In doing some of my research on imperialism, I ordered this book authored by a Mason Economist John Nye. This book is about the political economy of Anglo-French trade from 1689 to 1900. This may seem boring to you but as you can see in the title, it definitely is not. The purpose for my research in the book is how the British empire raised their revenues . As Nye shows, they partly did this through excise taxes that are also known as indirect taxes. He mainly focuses on the taxes of wine and alcohol.

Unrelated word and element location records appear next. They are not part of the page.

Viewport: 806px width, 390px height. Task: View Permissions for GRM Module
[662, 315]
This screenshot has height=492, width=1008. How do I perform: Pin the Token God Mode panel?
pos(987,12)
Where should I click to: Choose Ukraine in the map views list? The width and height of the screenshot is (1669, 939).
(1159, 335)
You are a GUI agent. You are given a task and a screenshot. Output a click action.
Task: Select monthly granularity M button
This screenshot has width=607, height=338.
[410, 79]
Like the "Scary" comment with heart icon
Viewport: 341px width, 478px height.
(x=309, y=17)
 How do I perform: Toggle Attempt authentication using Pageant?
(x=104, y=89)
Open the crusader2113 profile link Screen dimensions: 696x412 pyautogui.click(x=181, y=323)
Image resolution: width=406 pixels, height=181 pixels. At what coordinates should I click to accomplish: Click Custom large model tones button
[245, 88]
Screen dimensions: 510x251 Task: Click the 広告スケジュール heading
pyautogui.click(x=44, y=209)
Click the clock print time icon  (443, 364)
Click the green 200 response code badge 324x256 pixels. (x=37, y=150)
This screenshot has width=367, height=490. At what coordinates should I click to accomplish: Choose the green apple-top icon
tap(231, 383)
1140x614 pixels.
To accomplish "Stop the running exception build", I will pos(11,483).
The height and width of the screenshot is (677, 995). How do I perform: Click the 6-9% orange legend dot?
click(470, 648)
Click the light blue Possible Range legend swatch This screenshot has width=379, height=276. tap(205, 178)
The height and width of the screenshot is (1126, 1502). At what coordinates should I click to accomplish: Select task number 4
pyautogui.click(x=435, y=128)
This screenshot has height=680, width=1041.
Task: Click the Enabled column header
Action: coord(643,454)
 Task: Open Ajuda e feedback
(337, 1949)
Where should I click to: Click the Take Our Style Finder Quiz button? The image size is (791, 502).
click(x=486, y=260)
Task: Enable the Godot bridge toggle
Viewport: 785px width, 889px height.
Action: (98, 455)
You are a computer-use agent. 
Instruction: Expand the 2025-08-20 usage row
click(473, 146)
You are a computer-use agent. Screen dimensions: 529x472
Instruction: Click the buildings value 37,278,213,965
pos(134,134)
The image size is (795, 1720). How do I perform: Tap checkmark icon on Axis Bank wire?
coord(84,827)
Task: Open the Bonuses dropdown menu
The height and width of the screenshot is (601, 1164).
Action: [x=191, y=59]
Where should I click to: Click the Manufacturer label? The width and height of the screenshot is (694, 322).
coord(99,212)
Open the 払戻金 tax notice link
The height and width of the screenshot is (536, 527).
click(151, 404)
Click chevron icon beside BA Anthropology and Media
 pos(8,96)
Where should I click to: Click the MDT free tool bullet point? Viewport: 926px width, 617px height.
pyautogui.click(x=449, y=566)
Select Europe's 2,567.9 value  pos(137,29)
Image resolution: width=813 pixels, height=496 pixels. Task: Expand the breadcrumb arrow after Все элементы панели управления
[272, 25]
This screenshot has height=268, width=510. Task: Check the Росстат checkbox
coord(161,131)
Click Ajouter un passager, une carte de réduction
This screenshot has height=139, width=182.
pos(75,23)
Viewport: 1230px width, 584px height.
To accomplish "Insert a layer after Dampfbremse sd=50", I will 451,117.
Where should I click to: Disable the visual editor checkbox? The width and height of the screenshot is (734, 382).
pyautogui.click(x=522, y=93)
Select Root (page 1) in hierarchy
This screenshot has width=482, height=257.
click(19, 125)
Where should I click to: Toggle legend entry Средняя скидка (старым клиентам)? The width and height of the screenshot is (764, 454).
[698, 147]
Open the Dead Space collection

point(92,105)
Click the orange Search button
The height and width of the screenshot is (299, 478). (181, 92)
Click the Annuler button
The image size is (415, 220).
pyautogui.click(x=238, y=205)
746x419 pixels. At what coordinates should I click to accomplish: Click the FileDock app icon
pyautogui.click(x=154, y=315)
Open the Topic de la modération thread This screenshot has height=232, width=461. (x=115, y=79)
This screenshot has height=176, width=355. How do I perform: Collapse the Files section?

I could not better sum it up than he has here at the beginning of his book:
“Why do the British drink beer and not wine? How did commercial tariff policy designed to protect domestic interests help the British state raise revenues to the point where Britain emerged as the leading European power of the eighteenth century? These two seemly unrelated issues are at the heart of one of the most important and underexplored cases in modern economic. history.”
Obviously, this is what he explores throughout his book. Nye explains that the reason why the citizens of Britain drink beer and not wine is because of tariffs on French wine. This shows the competitive nature between both Britain and France during this time. Nye also busts the myth that Britain was all about free trade at this time. They in fact had many tariffs to protect domestic industries and were plagued by rent seeking activity. This means that the parliament would create these tariffs in exchange for stuff from the domestic industries.
There really isn’t any bad stuff to say about this book. I just wish he went into more about imperialism, but that is my research program so I am being a purely self interested. This book is well researched and not to hard for the layman to understand. There are some graphs and at the end of his book, Nye runs his model and his regression. Anyone who loves history and economics will love this book.